We thank the referee for their constructive feedback and positive evaluation of the potential significance of BioSEN for bioacoustics applications. We address each major comment below and will revise the manuscript to strengthen the presentation of our contributions.

read point-by-point responses

Referee: [§4 (Experimental Evaluation)] §4 (Experimental Evaluation): The abstract and available text report performance gains on three bioacoustic datasets but provide no details on the specific baselines implemented, the evaluation metrics used (e.g., whether SNR, STOI, or bioacoustic-specific measures), error bars or statistical significance, dataset characteristics (species, recording conditions, sizes), or training procedures. This information is load-bearing for assessing the claim that BioSEN matches or exceeds SOTA with less computation.

Authors: We agree that §4 currently lacks sufficient detail to fully substantiate the empirical claims. In the revised manuscript we will expand the experimental evaluation section to explicitly list all baselines (including the specific speech enhancement models and their implementations), the full set of metrics (SNR, STOI, PESQ, and bioacoustic-specific measures such as vocalization detection F1-score), error bars computed over multiple random seeds with statistical significance tests (e.g., paired t-tests), complete dataset descriptions (species, recording environments, total duration, train/validation/test splits), and training procedures (optimizer, learning rate schedule, batch size, loss function, and hardware used). We will also add a table summarizing computational cost (FLOPs, parameters, inference time) for direct comparison. revision: yes
Referee: [§3 (Model Architecture)] §3 (Model Architecture): The description of the three modules (multi-scale dual-axis attention unit, bio-harmonic multi-scale enhancement unit, energy-adaptive gating connection unit) is high-level; without equations or diagrams showing how they differ from standard speech enhancement components, it is difficult to evaluate the novelty and the rationale for their design choices.

Authors: We acknowledge that the current description of the three modules in §3 is high-level. In the revision we will add the full mathematical formulations (equations) for each component, including the multi-scale dual-axis attention mechanism, the bio-harmonic multi-scale enhancement operations that explicitly model harmonic structures, and the energy-adaptive gating equations that incorporate frequency-dependent weights.

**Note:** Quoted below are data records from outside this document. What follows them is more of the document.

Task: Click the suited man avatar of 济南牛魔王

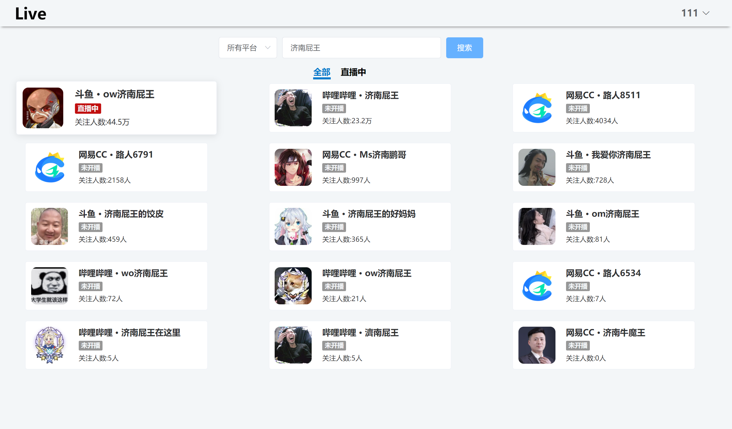Action: pyautogui.click(x=537, y=345)
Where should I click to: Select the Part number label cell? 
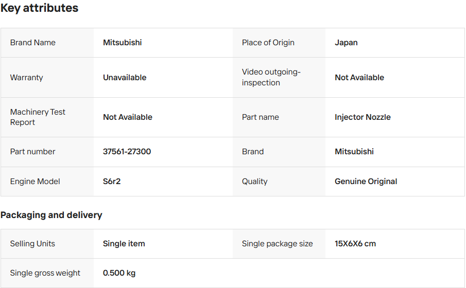coord(32,152)
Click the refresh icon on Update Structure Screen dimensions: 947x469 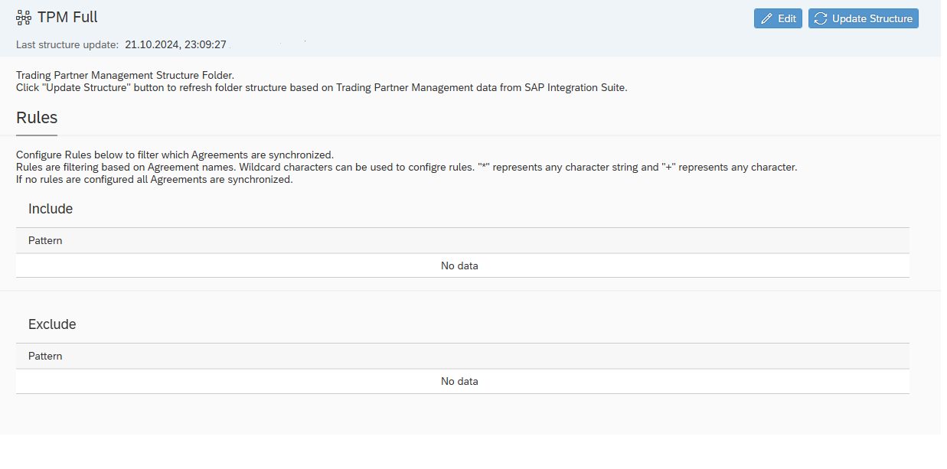point(821,19)
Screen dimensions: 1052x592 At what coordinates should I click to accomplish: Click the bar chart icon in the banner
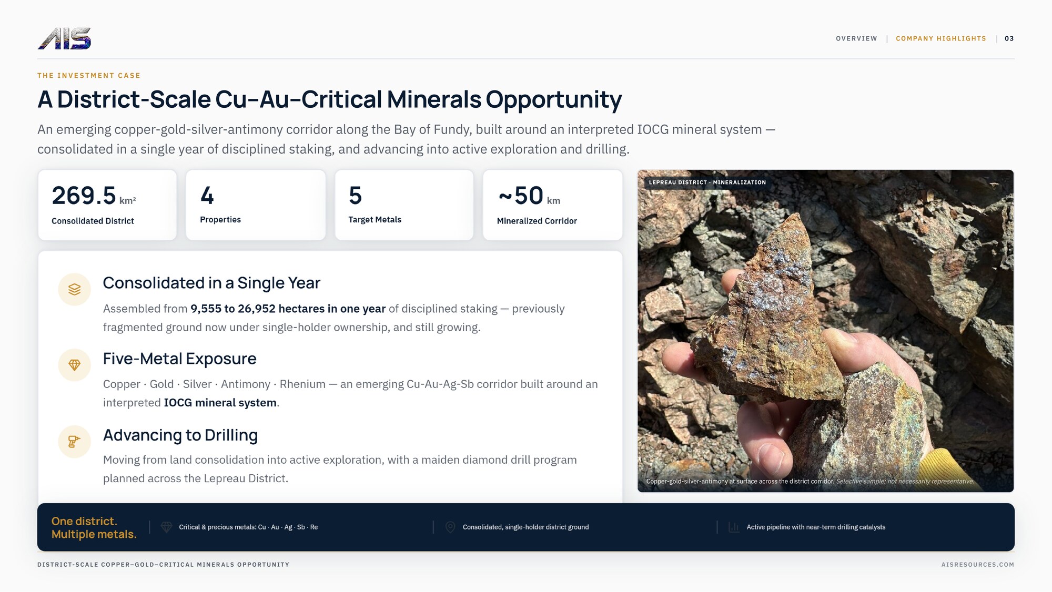[734, 527]
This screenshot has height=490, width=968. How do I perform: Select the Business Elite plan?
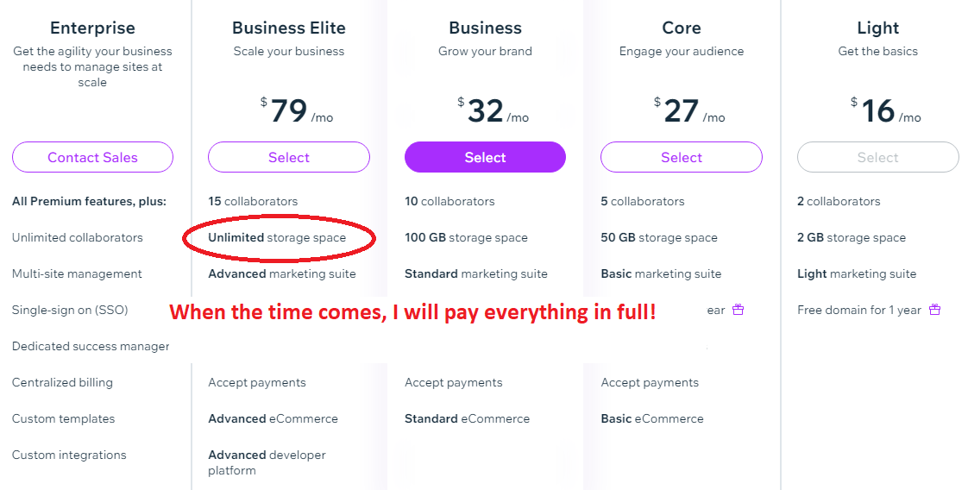coord(289,157)
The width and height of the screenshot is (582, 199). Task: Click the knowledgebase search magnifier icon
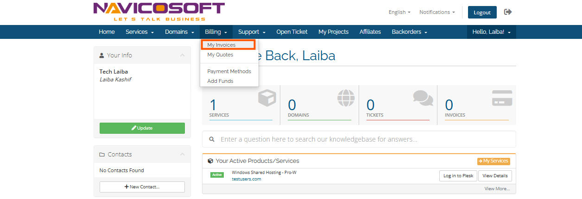pyautogui.click(x=212, y=139)
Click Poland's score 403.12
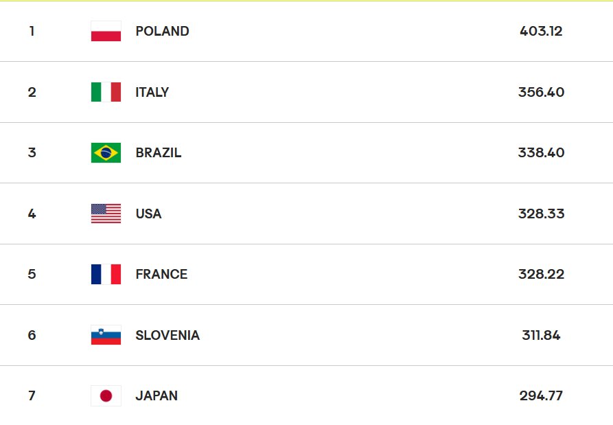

We will also include a new figure with block diagrams that contrast each module against the corresponding standard blocks in speech enhancement networks (e.g., dual-path RNN or conformer layers) to clearly illustrate the bioacoustic-specific modifications and their motivation. revision: yes

Circularity Check

0 steps flagged

No significant circularity detected

full rationale

The paper presents BioSEN as an empirical adaptation of speech-enhancement architectures to bioacoustic signals, with performance claims resting entirely on standard dataset comparisons rather than any derivation chain. No equations, fitted parameters renamed as predictions, self-definitional modules, or load-bearing self-citations appear in the abstract or described structure; the three modules are introduced as design choices whose value is assessed externally via metrics on held-out bioacoustic recordings. This leaves the central claim self-contained and falsifiable against independent baselines.

Axiom & Free-Parameter Ledger

3 free parameters · 2 axioms · 3 invented entities

Only abstract available; model likely rests on standard deep-learning assumptions plus domain-specific module designs whose parameters are learned from data.

free parameters (3)

multi-scale attention hyperparameters
Number of scales, attention heads, and channel dimensions fitted during training on bioacoustic data.
harmonic enhancement scales
Parameters controlling multi-scale harmonic feature extraction chosen or learned to match animal vocalization traits.
energy-adaptive gating weights
Frequency-specific weights learned to preserve vocalizations versus noise.

axioms (2)

domain assumption Neural networks can learn useful time-frequency representations from labeled or paired noisy-clean audio data.
Implicit in the use of supervised enhancement training.
domain assumption Animal vocalizations exhibit distinct harmonic structures separable from background noise via learned filters.
Basis for the bio-harmonic unit.

invented entities (3)

multi-scale dual-axis attention unit no independent evidence
purpose: Extract time-frequency features at multiple scales for bioacoustic signals.
New architectural component introduced for this task.
bio-harmonic multi-scale enhancement unit no independent evidence
purpose: Capture harmonic structures specific to animal vocalizations.
Domain-adapted module not present in standard speech models.
energy-adaptive gating connection unit no independent evidence
purpose: Use frequency weights to prevent removal of vocalizations as noise.
Gating mechanism tailored to bioacoustic energy patterns.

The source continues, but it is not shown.